Dataset Protocol ML BD OSBA SV
MNIST Calibrated 0.990 (0.002) 0.991 (0.002) 0.991 (0.002) 0.991 (0.002)
MNIST Blind 0.992 (0.002) 0.992 (0.002) 0.991 (0.002) 0.991 (0.002)
CIFAR10 Calibrated 0.878 (0.036) 0.896 (0.033) 0.884 (0.037)
CIFAR10 Blind 0.905 (0.029) 0.908 (0.028) 0.896 (0.032)
Table 2: Test accuracy on the original classification task. We show the mean accuracy, with the standard deviation in parentheses, averaged over 100 different replications. Competing candidate models have similar accuracies, showing that enhanced uncertainty quality comes from enhanced probabilistic information, not from extra accuracy. Note that OSBA and SV have the same accuracy, but the latter is ten times slower.

Table 2 shows the accuracies of all candidate models. Note that competing candidate models have very similar performance: any gains in anomaly detection rather come from enhanced probabilistic information than from increased accuracy.

6 Conclusion

We formalized how to ascertain uncertainty quality of neural networks by using anomaly detection.

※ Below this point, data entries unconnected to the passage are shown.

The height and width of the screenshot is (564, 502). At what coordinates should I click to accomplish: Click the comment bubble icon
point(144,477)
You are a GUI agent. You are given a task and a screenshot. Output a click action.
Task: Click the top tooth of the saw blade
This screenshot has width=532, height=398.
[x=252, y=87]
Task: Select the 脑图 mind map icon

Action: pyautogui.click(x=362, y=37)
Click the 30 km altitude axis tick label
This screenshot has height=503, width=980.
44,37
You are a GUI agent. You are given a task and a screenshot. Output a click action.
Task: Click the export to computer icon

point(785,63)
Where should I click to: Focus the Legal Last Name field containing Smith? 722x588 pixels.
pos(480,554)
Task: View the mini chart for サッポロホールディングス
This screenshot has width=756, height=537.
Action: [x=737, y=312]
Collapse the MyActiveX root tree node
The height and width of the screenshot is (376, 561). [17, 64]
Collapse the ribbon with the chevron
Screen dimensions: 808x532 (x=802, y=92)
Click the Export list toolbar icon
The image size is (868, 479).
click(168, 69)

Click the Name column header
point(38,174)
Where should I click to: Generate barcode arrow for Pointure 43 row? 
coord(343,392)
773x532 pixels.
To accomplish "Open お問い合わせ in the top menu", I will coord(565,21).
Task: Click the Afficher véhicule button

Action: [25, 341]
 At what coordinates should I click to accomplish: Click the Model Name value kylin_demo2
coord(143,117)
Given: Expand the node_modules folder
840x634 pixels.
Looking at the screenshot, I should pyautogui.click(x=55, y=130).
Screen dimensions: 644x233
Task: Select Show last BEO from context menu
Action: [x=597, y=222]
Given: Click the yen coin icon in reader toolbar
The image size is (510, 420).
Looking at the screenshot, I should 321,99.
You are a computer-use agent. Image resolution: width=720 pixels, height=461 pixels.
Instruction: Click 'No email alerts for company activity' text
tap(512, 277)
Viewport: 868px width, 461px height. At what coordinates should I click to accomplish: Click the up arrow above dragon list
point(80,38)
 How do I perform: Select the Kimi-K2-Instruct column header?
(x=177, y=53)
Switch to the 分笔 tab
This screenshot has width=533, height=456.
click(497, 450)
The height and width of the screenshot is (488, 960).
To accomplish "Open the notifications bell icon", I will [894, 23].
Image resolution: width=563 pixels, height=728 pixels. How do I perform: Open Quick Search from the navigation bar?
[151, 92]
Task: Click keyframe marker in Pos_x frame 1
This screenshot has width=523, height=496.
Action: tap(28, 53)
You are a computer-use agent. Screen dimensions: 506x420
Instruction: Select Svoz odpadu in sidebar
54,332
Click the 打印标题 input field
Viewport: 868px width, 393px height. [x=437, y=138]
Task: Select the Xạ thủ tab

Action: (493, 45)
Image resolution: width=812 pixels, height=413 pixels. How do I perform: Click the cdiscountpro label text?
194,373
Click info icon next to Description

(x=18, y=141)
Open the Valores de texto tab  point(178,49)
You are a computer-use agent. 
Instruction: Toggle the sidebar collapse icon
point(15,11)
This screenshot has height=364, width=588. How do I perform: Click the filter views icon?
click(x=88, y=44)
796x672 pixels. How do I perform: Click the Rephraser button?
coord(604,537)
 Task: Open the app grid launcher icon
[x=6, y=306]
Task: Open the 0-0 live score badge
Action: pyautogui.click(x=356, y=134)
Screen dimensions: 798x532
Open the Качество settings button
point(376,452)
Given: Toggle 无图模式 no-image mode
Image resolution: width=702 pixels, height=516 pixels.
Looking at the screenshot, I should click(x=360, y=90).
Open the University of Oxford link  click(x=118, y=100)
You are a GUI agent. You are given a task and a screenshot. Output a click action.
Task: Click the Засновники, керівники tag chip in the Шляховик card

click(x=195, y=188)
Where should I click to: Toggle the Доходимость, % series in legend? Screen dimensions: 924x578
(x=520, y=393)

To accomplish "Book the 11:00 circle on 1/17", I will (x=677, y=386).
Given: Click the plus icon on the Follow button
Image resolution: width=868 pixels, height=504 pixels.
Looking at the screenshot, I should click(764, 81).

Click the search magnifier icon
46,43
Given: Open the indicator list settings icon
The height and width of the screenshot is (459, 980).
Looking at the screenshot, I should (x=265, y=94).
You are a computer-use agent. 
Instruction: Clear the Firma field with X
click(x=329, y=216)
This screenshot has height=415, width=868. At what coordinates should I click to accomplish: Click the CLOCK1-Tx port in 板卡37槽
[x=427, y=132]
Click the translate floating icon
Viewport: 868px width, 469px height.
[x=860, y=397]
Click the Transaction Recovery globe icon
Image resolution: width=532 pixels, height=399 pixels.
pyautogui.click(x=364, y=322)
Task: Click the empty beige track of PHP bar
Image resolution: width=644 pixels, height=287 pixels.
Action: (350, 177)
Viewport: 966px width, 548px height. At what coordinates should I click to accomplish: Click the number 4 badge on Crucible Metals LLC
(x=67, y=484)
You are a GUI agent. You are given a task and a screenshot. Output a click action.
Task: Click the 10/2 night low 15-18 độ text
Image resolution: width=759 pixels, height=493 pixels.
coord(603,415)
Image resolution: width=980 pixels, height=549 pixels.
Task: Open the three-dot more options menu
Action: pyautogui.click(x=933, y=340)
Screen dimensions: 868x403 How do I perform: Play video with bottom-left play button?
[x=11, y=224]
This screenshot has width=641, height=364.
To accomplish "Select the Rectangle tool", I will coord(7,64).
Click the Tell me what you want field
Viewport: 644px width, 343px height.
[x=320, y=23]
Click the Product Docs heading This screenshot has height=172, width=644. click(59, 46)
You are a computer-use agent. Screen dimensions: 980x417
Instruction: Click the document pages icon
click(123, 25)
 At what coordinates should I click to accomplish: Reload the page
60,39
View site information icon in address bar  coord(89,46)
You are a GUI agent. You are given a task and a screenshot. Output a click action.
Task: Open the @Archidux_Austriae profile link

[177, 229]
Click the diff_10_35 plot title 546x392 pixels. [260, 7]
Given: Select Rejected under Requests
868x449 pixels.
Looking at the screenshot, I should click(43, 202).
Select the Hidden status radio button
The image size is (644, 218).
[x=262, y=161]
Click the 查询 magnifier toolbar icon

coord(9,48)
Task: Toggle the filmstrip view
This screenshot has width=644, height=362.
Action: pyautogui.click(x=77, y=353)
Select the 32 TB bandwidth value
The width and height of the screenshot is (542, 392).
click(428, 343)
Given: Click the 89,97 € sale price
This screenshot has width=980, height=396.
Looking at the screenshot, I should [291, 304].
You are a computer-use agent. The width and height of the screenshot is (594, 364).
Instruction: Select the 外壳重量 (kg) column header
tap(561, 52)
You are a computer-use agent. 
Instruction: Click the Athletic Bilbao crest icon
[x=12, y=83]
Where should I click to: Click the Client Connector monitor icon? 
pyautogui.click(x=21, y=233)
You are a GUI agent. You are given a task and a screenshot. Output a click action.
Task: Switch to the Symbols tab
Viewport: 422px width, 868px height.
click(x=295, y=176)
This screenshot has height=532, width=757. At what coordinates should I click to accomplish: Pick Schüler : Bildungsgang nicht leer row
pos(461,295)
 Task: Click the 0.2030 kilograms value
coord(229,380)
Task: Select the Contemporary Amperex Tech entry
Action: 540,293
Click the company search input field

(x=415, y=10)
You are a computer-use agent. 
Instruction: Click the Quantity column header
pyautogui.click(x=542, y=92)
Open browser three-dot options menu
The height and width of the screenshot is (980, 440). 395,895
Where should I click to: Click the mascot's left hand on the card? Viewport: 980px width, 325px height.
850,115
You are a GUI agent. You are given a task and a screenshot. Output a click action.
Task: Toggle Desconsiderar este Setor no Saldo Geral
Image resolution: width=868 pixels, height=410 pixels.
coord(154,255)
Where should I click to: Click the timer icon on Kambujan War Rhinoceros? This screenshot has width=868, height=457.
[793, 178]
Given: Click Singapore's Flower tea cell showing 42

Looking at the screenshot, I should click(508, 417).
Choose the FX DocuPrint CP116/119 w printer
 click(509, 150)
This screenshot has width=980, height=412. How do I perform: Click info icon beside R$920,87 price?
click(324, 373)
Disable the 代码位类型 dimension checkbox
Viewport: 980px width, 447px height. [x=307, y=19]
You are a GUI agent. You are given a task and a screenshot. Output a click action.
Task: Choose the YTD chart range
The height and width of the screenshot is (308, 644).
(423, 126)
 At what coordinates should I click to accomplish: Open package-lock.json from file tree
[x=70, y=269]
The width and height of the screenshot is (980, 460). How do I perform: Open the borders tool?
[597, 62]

We contrasted the usual maximum likelihood networks to Bayesian alternatives. Bayesian networks outperformed the frequentist network in all cases.

We also proposed a novel way to sample from a variational approximation of a Bayesian neural network, OSBA, which is much faster than the standard sampling procedure, but still retains the same uncertainty quality. OSBA is 10 faster than SV; in our experiments, we observed relative training computational costs of 1 (ML) to 1 (BD) to 3 (OSBA) to 30 (SV).

We believe, thus, that techniques like BD and OSBA deserve further investigation in more contexts. Finding a general measure of uncertainty quality is, however, still a challenge. Our experiments suggest that anomaly detection only gives good uncertainty measures for well-separated classes, like MNIST’s; for uncontrolled datasets like CIFAR10 (or ImageNet), we need a measure that tolerates a degree of semantic intersection between the classes.

As future work, we intend to explore other forms of uncertainty quality evaluation, and to test OSBA in more varied settings.


We thank Brazilian agencies CAPES, CNPq and FAPESP for financial support. We gratefully acknowledge the support of NVIDIA Corporation with the donation of the Tesla K40 GPU used for this research. Eduardo Valle is partially supported by a Google Awards LatAm 2016 grant, and by a CNPq PQ-2 grant (311486/2014-2). Ramon Oliveira is supported by a grant from Motorola Mobility Brazil.